La Comisión Nacional del Mercado de Valores (CNMV), junto con otros supervisores europeos, ha difundido una serie de consejos dirigidos a los llamados finfluencers para fomentar una promoción responsable de productos y servicios financieros en redes sociales. El objetivo es proteger a los inversores, especialmente a los minoristas, frente a mensajes engañosos o imprudentes que pueden tener graves consecuencias económicas.
Los supervisores recuerdan que promocionar un producto financiero no es comparable a publicitar bienes de consumo como ropa o relojes, ya que puede implicar riesgos financieros significativos para los seguidores y también responsabilidades legales para quien lo difunde.
Entre las principales recomendaciones, la CNMV subraya que, aunque el creador de contenido no sea profesional de las finanzas, sigue siendo responsable de lo que publica. Las comunicaciones engañosas o poco cuidadosas pueden perjudicar a los seguidores y derivar en responsabilidad legal por los daños causados.
Asimismo, se insiste en la obligación de informar de forma clara si existe cualquier tipo de compensación por la promoción de un producto o servicio. Esto incluye pagos, regalos u otros beneficios, que deben declararse de manera visible mediante términos como “Publicidad” o “Contenido patrocinado”. También debe indicarse si el propio finfluencer invierte en el producto o podría beneficiarse de que otros lo hagan.
Los supervisores también advierten especialmente sobre la promoción de inversiones de alto riesgo, como los contratos por diferencia (CFD), Forex, futuros, determinadas iniciativas de crowdfunding o criptomonedas volátiles, en las que existe la posibilidad de perder la totalidad del capital invertido. En estos casos, la información difundida debe ser clara y no engañosa, diferenciando entre hechos y opiniones.
Promesas de rentabilidad y recomendaciones de inversión
Otra de las advertencias clave es evitar promesas de rentabilidad poco realistas. La CNMV recuerda que a mayores beneficios potenciales, mayores son también los riesgos, por lo que deben destacarse los riesgos y evitar mensajes que generen urgencia o falsas expectativas. También se recomienda comprobar si las plataformas promocionadas están autorizadas, ya que difundir servicios no regulados puede implicar la colaboración involuntaria en una estafa.

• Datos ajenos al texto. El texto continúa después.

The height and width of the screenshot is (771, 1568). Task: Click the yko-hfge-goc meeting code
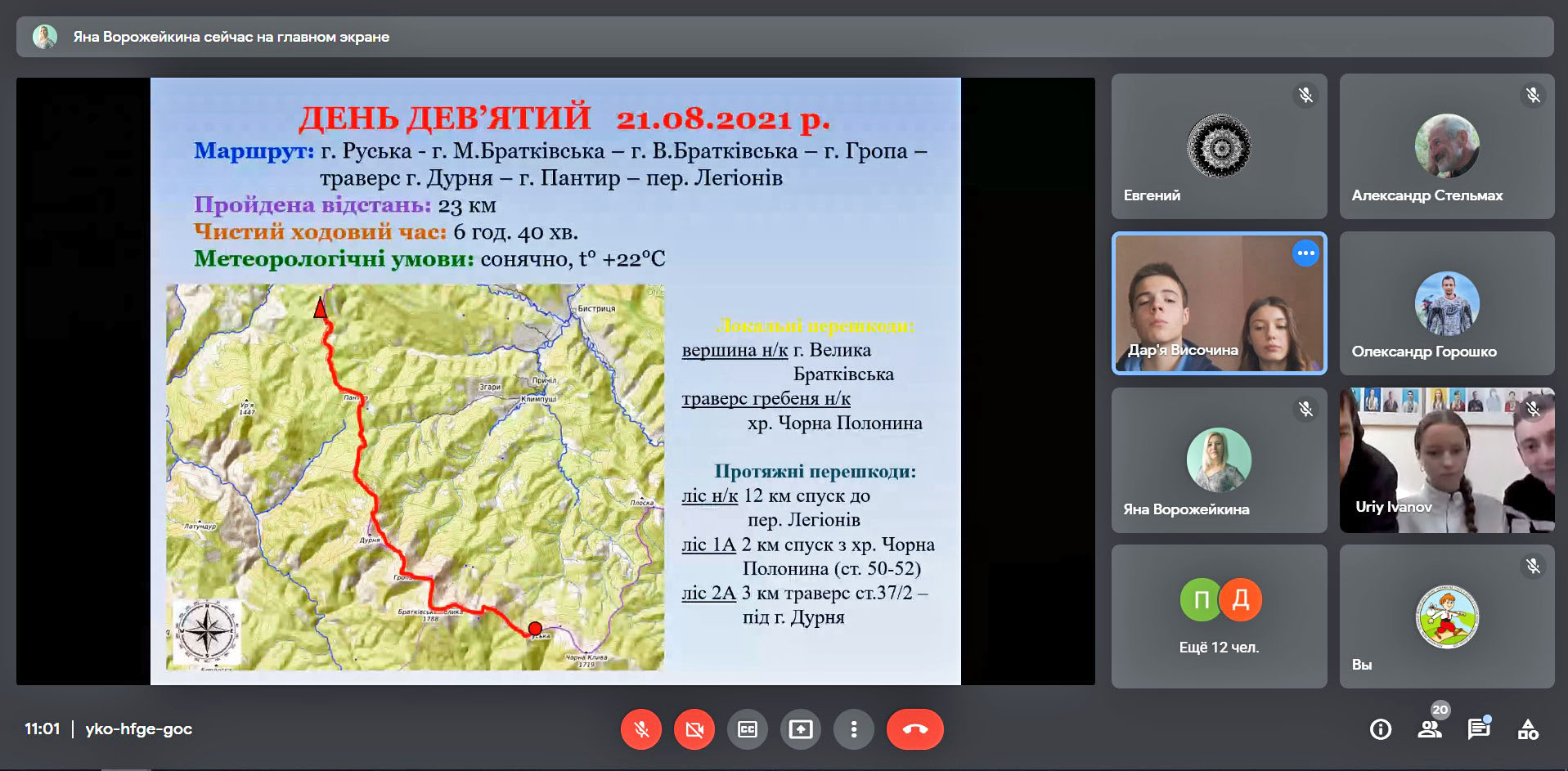click(138, 729)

En relación con las recomendaciones de inversión, los supervisores aclaran que indicar a los seguidores en qué invertir puede considerarse asesoramiento financiero, para el que es necesaria una licencia concedida por la CNMV. Incluso expresar opiniones sobre la evolución de acciones o criptomonedas puede estar sujeto a normas específicas, y las advertencias genéricas no eximen de responsabilidad.
La CNMV aconseja además no aparentar ser experto si no se comprende completamente el producto promocionado, ya que una mala recomendación puede causar un perjuicio real tanto a los seguidores como al propio creador de contenido.
Estas orientaciones se basan en la legislación vigente, como la Ley 6/2023 de los Mercados de Valores y los reglamentos europeos sobre abuso de mercado, así como en las directrices de la ESMA sobre recomendaciones de inversión en redes sociales.
Por último, el supervisor recuerda la importancia de consultar fuentes oficiales, como los apartados de Inversores y Educación Financiera de la CNMV y el buscador de entidades advertidas, para verificar la fiabilidad de productos y plataformas financieras.